Thursday, October 25, 2018

Could activists pressure ICANN, domain registrars and monitors over abusive owners?

Given the vitriolic political climate and the emerging trend, especially from the political Left, to pressure private companies to deplatform “offensive” speakers (especially since Charlottesville in Aug. 2017), I thought it would be good to review ICANN’s own policy documents, here.

There’s nothing there to suggest any specific pressure on them, and the company says it complies with local law enforcement as necessary (about the only TOS issue mentioned specifically is drugs) yet it’s obvious that the blatant misuse of “rogue” or “amateur” domains by dictators in some countries to feed social media must be of concern even at the registration level.

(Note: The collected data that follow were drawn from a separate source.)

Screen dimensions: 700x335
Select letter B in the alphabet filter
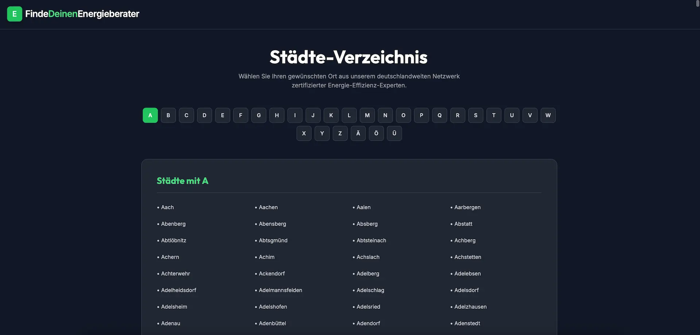(x=168, y=115)
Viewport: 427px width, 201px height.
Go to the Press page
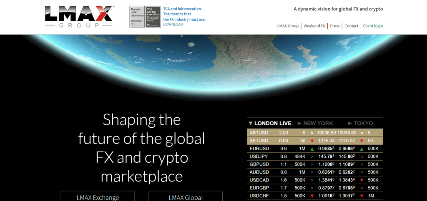(334, 26)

It is significant that there are some restrictions on how some TLD’s may be used. “.com” had been intended for transactional businesses at first, but soon everyone used it and the commercial context got buried.  This might be of some increasing concern today (as respect to political campaign interference with misleading labeling). There were some similar expectations in the early days for “.org” and “.net”.

Some TLD’s have explicit restrictions, like “.name” is only for individuals.  This would raise the question, is any given individual limited to one instance? 

But it also seems that the “.name” TLD could create a way to name a domain to prevent any future trademark dispute.  

I can recall some bizarre disputes in the Web 1.0 pre-2000 period, where domains were sued by companies with similar names when the companies hadn’t even set up websites yet. One of the targets was a stage theater in Portland, OR.
Various TLD’s are managed by separate companies that themselves could come under activist pressure. For example, .com, .tv, and .name are managed by Verisign.  Could individuals be limited to the number of domains (such as maybe only ".name" and only one instance), or have to show transactional business use some day, out of political motives from activist much more concerned about hidden propaganda than anyone imagined even two years ago?  I wonder.  Such a development could seriously hinder the capability of individuals to rebrand themselves if their legacy careers became obsolete and difficult to keep promoting.  People would have to network and cooperate a lot more, and possibly pay heed to the solidarity demands of activists. 

Update: Oct. 28

I misspoke about ".name".  DailyStormer (not an individual) was allowed to have a ".name" domain which works (I tried it on my phone, not on a computer;  it has plausible-looking stories.)  CNN pointed this out Sunday morning.  Will activists pounce on this?